Extract each line of the records below that contains the word "height".

━━━━━ DATA RECORDS

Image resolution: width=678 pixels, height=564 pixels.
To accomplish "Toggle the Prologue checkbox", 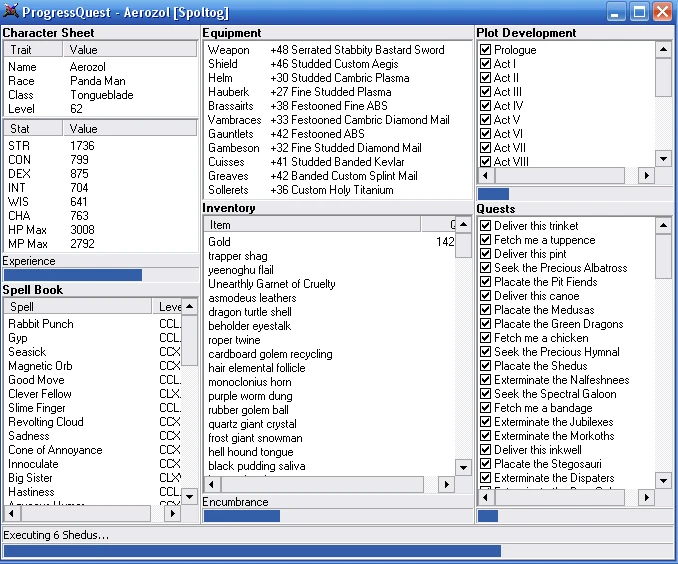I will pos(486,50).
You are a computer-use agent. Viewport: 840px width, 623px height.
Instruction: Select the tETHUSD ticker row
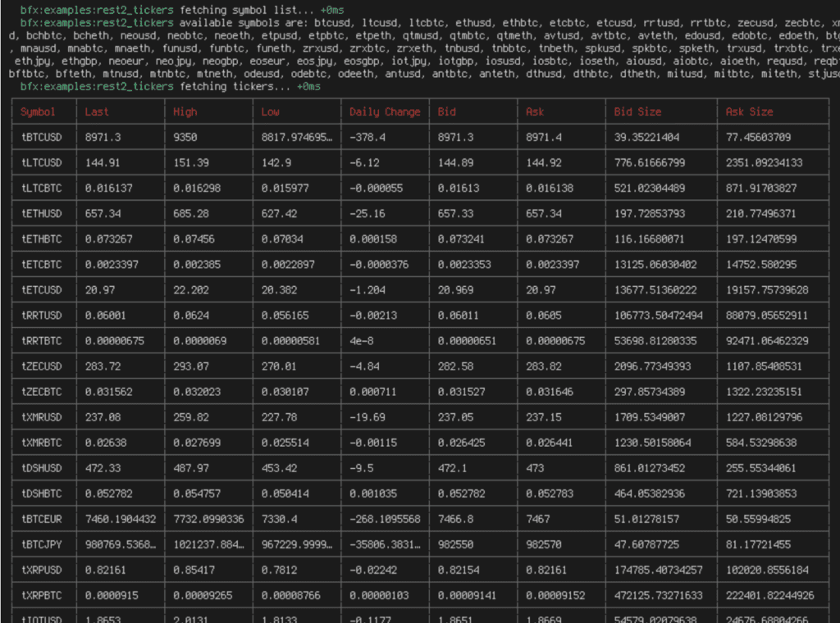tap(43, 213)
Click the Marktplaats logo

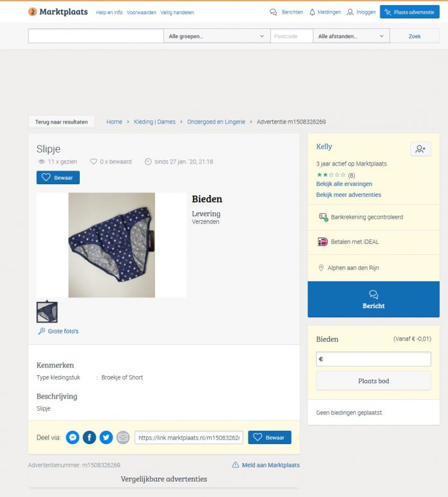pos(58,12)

━━━━━━━━━━
━━━━━ DATA RECORDS

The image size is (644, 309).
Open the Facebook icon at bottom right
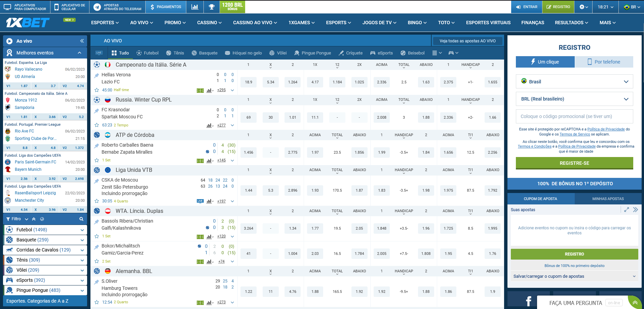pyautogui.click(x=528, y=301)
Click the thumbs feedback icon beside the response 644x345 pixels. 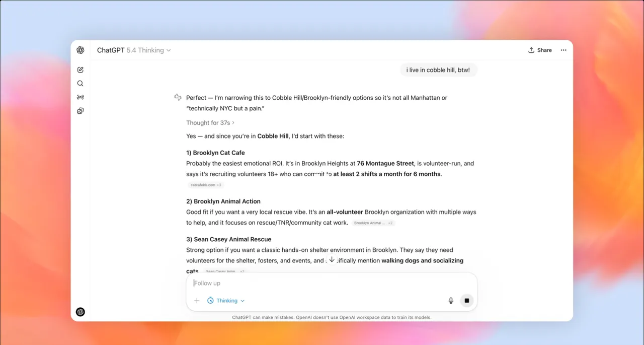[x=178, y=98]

━━━━━━━━━━

» RESPONSE AREA:
Image resolution: width=678 pixels, height=564 pixels.
You are a computer-use agent. Viewport: 840px width, 623px height.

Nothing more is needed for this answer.